'It's a pressure to see who's Top 10'
While Miss Sri Lanka Anarkalli Jay thinks it's a great idea that Miss World pageant decided to let its audience help pick the winner, Miss Kenya says it has created added tension.
Miss Sri Lanka Anarkalli Jay thinks it's a great idea that the Miss World pageant decided to let its television audience help pick the winner.

"You get to reach out to more people and let them know what your country and your people are about," said Jay, 17, an aspiring actress in her homeland.
For the first time this year, the pageant invited viewers to vote for their favorite contestants by Internet, phone or mobile phone text message as 107 women competed for the crown in the final on Saturday in this Chinese beach resort.
The pageant is being held for a second straight year in Sanya, on Hainan Island in the South China Sea, and organisers announced on Friday that it will take place here again next year. Votes from the viewing public were tabulated using a formula devised by the pageant that was meant to keep contestants from big countries from getting an unfair advantage.
Judges were ready to step in and make the decision in case the system crashed.
Pre-pageant voting was tracked online, which created added tension as the final neared, said Miss Kenya Juliet Ochieng. "It's a pressure just to go on the Internet to see who is Top 10," she said.
Ochieng said trying appeal to voters would never work. "I think you should just be yourself and people will like you, naturally," said the 19-year-old, who hopes to become an international journalist. "You don't have to push yourself." Pageant organisers claim that last year's event was seen by 2.3 billion people worldwide.

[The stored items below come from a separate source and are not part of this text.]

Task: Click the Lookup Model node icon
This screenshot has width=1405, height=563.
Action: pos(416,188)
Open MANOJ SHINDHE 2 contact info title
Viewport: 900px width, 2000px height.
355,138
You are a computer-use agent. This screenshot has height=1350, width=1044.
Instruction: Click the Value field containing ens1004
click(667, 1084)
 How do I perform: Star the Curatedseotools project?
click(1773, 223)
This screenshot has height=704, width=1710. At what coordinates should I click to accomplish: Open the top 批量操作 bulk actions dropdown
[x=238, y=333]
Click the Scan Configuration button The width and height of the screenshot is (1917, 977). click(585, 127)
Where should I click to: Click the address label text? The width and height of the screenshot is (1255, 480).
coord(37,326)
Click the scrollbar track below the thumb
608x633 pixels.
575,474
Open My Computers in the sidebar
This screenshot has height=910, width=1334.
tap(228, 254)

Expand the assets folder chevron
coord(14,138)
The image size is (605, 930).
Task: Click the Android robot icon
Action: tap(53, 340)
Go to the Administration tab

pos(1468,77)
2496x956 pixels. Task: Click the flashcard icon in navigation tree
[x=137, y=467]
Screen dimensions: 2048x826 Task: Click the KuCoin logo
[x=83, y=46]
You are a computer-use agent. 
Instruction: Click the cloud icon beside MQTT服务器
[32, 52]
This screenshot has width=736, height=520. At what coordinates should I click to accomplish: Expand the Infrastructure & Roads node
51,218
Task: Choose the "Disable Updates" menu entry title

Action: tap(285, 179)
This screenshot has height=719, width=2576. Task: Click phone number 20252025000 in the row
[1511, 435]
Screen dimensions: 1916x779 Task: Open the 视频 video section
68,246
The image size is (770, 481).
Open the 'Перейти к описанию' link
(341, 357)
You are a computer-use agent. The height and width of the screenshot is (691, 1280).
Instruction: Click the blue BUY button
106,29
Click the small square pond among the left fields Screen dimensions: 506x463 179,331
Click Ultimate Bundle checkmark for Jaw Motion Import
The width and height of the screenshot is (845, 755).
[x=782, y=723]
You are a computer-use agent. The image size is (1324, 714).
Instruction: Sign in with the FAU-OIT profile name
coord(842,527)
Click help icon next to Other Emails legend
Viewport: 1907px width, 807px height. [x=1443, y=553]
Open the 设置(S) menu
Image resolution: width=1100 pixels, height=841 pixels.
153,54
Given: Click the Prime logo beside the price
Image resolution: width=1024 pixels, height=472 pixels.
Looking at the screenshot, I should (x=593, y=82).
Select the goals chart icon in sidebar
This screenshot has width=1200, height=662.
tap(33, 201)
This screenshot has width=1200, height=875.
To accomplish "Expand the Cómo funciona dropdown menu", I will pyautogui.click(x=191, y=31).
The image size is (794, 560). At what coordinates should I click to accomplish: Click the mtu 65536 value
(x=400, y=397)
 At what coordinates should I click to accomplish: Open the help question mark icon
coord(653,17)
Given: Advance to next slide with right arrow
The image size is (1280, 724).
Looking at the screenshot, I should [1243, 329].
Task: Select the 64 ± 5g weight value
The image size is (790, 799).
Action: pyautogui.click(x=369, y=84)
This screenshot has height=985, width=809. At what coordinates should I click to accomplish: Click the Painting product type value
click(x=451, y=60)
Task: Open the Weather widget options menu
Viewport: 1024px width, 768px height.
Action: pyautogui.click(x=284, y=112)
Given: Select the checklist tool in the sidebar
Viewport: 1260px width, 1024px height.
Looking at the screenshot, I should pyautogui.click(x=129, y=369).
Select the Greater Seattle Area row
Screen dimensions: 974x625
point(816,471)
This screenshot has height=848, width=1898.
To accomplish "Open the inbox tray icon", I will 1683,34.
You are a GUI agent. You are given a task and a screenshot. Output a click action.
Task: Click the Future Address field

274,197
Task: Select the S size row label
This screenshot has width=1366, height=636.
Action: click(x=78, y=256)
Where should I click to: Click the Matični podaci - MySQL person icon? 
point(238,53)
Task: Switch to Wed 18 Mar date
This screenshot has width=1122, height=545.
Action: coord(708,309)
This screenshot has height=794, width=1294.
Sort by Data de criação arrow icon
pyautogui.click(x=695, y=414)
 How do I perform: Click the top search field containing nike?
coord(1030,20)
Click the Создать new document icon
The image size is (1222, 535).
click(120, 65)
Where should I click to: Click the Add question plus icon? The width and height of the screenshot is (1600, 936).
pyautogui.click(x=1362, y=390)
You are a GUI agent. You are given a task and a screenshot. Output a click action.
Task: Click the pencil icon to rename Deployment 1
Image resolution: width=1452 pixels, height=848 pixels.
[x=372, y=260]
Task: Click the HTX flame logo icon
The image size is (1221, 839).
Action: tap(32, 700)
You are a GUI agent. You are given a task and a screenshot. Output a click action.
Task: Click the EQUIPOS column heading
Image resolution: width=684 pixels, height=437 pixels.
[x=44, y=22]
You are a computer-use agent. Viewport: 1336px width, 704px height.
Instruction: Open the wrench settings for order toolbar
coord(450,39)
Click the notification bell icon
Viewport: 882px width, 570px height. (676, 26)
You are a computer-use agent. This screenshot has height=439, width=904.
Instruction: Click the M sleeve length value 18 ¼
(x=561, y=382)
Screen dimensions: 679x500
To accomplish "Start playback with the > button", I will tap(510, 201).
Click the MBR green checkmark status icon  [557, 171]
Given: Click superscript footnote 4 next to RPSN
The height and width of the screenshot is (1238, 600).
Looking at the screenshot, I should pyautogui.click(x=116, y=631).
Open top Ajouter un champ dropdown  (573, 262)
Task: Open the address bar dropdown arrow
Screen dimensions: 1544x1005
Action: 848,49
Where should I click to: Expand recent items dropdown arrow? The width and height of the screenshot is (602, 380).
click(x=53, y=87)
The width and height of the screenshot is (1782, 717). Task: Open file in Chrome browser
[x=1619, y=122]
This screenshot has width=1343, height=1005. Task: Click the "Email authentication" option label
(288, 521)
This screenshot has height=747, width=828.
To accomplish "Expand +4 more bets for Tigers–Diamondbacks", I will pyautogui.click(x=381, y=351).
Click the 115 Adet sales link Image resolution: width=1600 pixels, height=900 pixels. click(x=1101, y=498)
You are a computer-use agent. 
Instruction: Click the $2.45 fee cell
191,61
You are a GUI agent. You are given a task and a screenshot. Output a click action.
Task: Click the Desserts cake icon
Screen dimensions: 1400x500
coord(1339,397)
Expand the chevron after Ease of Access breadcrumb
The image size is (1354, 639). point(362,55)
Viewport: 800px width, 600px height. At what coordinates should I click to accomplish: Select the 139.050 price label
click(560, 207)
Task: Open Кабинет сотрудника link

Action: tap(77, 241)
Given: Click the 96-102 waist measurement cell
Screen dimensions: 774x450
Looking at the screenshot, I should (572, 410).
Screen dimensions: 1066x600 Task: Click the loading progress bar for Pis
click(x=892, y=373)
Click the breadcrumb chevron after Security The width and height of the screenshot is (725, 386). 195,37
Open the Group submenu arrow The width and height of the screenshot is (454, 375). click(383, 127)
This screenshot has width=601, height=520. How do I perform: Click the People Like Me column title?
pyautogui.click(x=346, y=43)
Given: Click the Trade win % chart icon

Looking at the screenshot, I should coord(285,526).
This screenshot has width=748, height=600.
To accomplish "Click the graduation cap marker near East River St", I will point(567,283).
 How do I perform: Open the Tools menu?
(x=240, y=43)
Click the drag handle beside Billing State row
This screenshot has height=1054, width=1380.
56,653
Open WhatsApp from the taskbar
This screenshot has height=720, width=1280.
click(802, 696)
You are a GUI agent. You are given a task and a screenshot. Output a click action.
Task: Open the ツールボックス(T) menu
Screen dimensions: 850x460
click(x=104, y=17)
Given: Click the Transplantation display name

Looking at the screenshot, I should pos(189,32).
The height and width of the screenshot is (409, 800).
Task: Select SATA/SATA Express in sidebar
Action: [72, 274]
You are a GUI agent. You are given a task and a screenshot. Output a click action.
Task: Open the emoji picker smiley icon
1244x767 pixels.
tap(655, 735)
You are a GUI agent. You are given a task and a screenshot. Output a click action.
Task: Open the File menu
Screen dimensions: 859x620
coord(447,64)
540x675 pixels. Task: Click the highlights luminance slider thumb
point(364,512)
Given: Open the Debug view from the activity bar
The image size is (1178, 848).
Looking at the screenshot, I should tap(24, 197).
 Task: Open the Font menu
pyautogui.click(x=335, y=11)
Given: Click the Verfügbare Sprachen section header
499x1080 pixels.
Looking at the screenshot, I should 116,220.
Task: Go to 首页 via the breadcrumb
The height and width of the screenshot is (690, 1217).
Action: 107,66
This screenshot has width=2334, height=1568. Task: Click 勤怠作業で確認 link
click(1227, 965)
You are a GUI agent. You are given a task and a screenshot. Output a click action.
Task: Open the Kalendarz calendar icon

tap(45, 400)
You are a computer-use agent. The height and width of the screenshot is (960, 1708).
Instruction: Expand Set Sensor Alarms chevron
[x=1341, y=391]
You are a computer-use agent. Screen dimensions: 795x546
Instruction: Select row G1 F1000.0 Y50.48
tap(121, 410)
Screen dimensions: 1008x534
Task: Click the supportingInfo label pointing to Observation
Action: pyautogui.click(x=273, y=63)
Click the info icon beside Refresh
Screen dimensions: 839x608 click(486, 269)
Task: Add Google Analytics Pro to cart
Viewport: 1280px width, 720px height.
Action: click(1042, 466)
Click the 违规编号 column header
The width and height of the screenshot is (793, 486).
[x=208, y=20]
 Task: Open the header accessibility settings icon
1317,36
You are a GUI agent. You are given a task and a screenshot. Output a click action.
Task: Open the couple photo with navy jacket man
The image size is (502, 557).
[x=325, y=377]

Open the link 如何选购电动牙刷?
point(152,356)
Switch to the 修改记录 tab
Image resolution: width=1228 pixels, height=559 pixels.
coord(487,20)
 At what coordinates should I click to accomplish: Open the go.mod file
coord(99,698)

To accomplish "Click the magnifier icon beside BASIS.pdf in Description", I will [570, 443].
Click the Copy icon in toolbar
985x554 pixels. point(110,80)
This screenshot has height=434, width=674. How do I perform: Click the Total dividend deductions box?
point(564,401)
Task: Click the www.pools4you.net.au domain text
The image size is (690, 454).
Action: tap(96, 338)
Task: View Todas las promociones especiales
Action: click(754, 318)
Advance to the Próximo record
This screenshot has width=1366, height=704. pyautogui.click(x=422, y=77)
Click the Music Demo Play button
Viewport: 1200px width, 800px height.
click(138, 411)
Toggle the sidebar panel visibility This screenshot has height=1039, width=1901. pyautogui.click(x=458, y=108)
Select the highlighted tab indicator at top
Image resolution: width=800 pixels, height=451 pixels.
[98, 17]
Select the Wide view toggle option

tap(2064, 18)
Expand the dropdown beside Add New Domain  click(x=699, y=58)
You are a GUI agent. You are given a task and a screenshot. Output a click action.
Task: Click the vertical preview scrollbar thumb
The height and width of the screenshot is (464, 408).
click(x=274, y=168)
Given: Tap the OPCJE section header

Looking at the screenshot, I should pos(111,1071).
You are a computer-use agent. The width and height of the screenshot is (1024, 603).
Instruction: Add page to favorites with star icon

"When you have all these nations present, for a young woman it's an excellent opportunity to communicate with the world," said Julia Morley, president of the London-based Miss World organization. Contestants "are rewarded by purely knowing a large number of people from across the world that will always be part of their friendship," Morley said. "I think it opens their eyes to a lot of situations around the world that they would otherwise not know or know with a slightly different view."